A three-judge district court agreed with the challengers that the map likely violated Section 2 of the VRA, granting a preliminary injunction that ordered the state to draw a new map. Alabama asked the U.S. Supreme Court to freeze the district court’s injunction, which the Court did by a 5-4 decision pending a merits decision.
Question
Does Alabama’s 2021 redistricting plan for its seven U.S. House seats violate Section 2 of the Voting Rights Act?
5–4 DECISION FOR MILLIGAN MAJORITY OPINION BY JOHN G. ROBERTS, JR. Alabama’s 2021 redistricting plan for its seven seats in the U.S. House of Representatives likely violates Section 2 of the Voting Rights Act.
The district court correctly applied binding Supreme Court precedent to conclude that Alabama’s redistricting map likely violates Section 2 of the Voting Rights Act. Chief Justice John Roberts authored the majority opinion of the Court.

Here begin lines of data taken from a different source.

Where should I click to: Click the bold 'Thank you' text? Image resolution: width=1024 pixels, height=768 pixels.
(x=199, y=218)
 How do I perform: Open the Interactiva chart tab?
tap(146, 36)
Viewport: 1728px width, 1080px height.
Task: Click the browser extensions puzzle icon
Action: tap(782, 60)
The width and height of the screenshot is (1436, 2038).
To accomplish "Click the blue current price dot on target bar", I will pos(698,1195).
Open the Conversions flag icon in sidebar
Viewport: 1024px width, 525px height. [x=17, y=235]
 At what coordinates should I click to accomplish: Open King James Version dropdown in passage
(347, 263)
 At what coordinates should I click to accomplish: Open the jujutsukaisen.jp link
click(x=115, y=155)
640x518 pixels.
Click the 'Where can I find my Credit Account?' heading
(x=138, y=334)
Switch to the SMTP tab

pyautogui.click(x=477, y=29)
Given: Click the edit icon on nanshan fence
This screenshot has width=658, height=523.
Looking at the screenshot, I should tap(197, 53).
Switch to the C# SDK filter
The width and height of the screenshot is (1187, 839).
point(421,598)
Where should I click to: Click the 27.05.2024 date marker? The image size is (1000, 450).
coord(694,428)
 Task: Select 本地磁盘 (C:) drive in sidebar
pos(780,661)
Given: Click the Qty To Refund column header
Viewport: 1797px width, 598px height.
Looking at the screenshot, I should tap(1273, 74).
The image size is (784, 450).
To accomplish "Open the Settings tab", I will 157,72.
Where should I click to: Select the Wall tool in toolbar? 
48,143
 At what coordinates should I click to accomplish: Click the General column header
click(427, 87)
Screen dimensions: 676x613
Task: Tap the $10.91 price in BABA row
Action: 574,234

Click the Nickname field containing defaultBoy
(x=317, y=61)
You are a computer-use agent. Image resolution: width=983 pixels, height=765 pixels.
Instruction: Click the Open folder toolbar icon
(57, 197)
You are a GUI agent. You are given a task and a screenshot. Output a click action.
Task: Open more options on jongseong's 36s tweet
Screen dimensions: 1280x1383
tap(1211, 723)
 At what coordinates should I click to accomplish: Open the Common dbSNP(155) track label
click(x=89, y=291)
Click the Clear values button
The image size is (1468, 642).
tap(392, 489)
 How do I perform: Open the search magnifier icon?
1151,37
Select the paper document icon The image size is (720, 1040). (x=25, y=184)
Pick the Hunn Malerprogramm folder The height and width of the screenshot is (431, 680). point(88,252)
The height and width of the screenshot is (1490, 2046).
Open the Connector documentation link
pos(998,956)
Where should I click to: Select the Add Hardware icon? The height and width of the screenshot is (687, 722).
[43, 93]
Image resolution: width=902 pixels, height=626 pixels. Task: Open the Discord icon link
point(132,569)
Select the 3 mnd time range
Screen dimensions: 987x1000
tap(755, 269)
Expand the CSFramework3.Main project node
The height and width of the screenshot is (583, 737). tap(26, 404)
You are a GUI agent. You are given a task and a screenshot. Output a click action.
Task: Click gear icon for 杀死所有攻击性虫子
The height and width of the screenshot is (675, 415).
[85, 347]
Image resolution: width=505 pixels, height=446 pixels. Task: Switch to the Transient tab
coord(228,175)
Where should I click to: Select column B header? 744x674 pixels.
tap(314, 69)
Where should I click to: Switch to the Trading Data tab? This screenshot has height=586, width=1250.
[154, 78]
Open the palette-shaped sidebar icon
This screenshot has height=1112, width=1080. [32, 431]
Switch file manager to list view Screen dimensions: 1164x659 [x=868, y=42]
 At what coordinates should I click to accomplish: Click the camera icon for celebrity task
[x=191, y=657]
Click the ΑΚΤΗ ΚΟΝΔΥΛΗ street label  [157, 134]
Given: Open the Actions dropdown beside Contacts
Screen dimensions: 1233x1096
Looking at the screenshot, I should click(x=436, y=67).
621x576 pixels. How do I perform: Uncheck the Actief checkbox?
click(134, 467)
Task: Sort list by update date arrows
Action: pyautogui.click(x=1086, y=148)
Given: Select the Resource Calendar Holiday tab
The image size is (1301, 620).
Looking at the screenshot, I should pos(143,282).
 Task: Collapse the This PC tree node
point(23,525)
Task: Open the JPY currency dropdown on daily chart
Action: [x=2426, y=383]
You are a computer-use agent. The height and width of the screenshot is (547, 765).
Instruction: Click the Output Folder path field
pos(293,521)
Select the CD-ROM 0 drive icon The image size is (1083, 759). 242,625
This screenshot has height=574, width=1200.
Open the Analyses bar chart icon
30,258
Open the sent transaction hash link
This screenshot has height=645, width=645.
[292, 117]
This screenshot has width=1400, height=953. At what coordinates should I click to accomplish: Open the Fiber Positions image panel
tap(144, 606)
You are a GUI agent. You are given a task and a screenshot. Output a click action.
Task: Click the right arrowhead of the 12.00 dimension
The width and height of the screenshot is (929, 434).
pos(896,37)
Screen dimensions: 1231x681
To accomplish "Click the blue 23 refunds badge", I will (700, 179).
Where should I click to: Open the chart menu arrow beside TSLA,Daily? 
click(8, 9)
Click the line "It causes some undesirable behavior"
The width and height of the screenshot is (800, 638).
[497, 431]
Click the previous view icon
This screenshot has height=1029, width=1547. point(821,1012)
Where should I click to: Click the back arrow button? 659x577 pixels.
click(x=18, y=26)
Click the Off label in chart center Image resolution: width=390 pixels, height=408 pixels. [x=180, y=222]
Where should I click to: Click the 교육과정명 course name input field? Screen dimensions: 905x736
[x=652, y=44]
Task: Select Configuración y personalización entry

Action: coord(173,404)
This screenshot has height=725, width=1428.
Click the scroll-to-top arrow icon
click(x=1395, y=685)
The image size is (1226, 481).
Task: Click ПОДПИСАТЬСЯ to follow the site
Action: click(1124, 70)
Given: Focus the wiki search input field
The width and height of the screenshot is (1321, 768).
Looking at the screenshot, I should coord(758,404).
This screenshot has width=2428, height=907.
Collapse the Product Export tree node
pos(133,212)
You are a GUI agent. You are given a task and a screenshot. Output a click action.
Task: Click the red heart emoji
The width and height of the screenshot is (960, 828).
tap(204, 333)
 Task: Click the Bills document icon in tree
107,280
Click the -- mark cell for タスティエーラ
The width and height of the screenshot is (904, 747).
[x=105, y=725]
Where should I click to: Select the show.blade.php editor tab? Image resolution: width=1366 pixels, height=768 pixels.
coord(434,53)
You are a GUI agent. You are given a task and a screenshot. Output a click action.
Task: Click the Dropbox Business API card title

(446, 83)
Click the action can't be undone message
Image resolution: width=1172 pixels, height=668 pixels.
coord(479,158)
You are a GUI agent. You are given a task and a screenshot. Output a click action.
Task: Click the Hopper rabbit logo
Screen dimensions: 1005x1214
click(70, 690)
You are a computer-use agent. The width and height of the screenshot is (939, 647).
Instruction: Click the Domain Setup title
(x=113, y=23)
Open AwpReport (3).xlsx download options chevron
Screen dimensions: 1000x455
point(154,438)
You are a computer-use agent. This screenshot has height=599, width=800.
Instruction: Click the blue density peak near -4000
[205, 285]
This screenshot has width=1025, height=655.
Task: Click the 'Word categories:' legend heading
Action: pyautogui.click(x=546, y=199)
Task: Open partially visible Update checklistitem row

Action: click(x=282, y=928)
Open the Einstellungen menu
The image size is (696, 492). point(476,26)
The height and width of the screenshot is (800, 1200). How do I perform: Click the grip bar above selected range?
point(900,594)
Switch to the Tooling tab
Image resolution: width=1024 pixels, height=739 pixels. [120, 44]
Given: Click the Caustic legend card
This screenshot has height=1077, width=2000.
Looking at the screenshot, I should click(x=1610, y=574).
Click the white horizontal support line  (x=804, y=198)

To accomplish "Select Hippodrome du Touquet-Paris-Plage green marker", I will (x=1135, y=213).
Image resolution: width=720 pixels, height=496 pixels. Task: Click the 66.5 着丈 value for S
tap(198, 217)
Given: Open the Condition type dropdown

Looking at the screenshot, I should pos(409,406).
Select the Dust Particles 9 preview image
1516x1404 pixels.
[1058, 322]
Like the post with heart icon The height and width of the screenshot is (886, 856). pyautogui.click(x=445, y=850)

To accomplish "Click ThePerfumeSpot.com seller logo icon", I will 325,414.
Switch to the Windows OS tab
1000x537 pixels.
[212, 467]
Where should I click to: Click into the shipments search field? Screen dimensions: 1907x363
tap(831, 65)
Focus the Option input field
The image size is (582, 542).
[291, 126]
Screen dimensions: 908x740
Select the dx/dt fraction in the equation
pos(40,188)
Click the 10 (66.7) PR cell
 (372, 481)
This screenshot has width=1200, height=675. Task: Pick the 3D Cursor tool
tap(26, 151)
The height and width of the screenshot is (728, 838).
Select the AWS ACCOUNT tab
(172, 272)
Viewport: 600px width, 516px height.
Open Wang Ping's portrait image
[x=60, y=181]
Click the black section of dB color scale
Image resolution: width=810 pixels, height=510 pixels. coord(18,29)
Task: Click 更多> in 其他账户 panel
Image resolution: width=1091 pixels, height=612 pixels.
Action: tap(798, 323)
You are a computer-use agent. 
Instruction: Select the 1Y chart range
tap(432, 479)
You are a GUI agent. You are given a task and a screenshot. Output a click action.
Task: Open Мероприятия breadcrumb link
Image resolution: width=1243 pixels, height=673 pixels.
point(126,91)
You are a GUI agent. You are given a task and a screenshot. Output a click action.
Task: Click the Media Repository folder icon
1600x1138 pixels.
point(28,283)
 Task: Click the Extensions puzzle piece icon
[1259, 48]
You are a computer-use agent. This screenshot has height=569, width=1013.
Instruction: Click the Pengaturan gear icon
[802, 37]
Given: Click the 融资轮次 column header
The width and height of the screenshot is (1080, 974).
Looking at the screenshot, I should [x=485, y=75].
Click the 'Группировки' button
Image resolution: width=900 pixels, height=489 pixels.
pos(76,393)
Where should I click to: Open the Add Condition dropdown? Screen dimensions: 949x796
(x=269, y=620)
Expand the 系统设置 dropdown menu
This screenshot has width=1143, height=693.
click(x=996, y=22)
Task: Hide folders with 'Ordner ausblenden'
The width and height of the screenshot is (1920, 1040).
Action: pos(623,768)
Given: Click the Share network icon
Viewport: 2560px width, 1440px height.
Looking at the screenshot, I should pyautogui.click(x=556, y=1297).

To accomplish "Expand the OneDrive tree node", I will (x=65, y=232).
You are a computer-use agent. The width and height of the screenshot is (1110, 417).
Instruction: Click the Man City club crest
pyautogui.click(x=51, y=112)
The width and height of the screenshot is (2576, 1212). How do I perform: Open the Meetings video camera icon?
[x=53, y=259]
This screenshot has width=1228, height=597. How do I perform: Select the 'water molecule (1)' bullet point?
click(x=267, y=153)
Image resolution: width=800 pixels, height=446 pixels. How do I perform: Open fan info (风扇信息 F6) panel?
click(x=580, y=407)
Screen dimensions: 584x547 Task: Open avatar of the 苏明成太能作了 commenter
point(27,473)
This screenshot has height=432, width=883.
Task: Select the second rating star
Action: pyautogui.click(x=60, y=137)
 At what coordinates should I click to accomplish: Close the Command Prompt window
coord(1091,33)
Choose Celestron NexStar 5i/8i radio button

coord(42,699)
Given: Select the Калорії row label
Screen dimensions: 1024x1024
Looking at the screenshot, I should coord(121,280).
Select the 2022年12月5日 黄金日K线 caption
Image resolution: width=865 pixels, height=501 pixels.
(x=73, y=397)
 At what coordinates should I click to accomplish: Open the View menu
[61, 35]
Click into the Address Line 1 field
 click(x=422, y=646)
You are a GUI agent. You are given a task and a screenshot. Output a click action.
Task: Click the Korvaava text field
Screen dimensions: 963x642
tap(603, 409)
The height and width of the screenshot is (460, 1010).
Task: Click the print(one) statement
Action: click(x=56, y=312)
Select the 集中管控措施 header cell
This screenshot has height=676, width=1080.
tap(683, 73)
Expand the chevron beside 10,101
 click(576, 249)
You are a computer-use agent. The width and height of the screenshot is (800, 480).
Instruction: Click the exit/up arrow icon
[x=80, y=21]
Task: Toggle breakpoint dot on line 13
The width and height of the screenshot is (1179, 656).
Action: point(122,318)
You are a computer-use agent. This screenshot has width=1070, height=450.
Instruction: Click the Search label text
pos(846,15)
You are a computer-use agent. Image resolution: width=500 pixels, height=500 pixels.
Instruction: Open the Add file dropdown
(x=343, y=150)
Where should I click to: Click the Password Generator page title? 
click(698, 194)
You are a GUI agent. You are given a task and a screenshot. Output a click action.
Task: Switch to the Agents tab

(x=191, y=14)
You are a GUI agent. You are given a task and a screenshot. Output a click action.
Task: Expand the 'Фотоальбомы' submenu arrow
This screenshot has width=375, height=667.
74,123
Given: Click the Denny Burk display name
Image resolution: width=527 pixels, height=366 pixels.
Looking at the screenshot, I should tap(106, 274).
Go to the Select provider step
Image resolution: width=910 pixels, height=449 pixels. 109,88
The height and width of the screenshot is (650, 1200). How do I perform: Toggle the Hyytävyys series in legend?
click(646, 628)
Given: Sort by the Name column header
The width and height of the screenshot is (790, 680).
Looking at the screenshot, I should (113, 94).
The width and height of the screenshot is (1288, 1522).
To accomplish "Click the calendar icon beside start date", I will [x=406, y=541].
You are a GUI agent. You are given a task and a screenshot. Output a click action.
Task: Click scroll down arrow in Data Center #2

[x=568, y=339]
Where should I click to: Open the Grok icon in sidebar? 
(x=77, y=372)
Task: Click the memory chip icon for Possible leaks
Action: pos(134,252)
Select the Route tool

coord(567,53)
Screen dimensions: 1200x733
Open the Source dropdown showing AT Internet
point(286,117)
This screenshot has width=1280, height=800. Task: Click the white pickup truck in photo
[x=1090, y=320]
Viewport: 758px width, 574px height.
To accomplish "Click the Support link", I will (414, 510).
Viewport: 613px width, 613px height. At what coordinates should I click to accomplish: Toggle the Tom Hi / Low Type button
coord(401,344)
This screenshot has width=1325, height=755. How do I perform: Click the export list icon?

The Court’s decision in Thornburg v. Gingles, 478 U.S. 30 (1986) sets out a three-part framework for evaluating claims brought under Section 2 of the Voting Rights Act. First, the plaintiffs must prove that the minority group is sufficiently large and geographically compact to constitute a majority in a reasonably configured district (measured by criteria such as contiguity and compactness). Second, the plaintiffs must show that the minority group is politically cohesive. Third, the plaintiffs must show that under the totality of the circumstances, the political process is not “equally open” to minority voters.
The majority applied that three-part framework to the facts in the record and agreed with the district court that the plaintiffs were likely to succeed on their challenge. The plaintiffs submitted maps demonstrating the traditional districting criteria, and the district court found “no serious dispute” that Black voters are politically cohesive or that the challenged districts’ white majority consistently defeated Black voters’ preferred candidates.
Justice Brett Kavanaugh joined the majority opinion except for a discussion of the difference between race-consciousness and race-predominance. He concurred separately to emphasize and clarify four additional points.
Justice Clarence Thomas authored a dissenting opinion, in which Justice Neil Gorsuch joined in full, and Justices Amy Coney Barrett and Samuel Alito joined in part. Justice Thomas argued that Section 2 of the VRA does not require Alabama to redraw its congressional districts so that Black voters can control a number of seats proportional to Black voters in its population.
Justice Alito authored a dissenting opinion in which Justice Gorsuch joined arguing that the majority’s understanding of Gingles—specifically its understanding of the phrase “reasonably configured” within the context of the first precondition—is flawed, and that a correct understanding would lead to a different result in this case.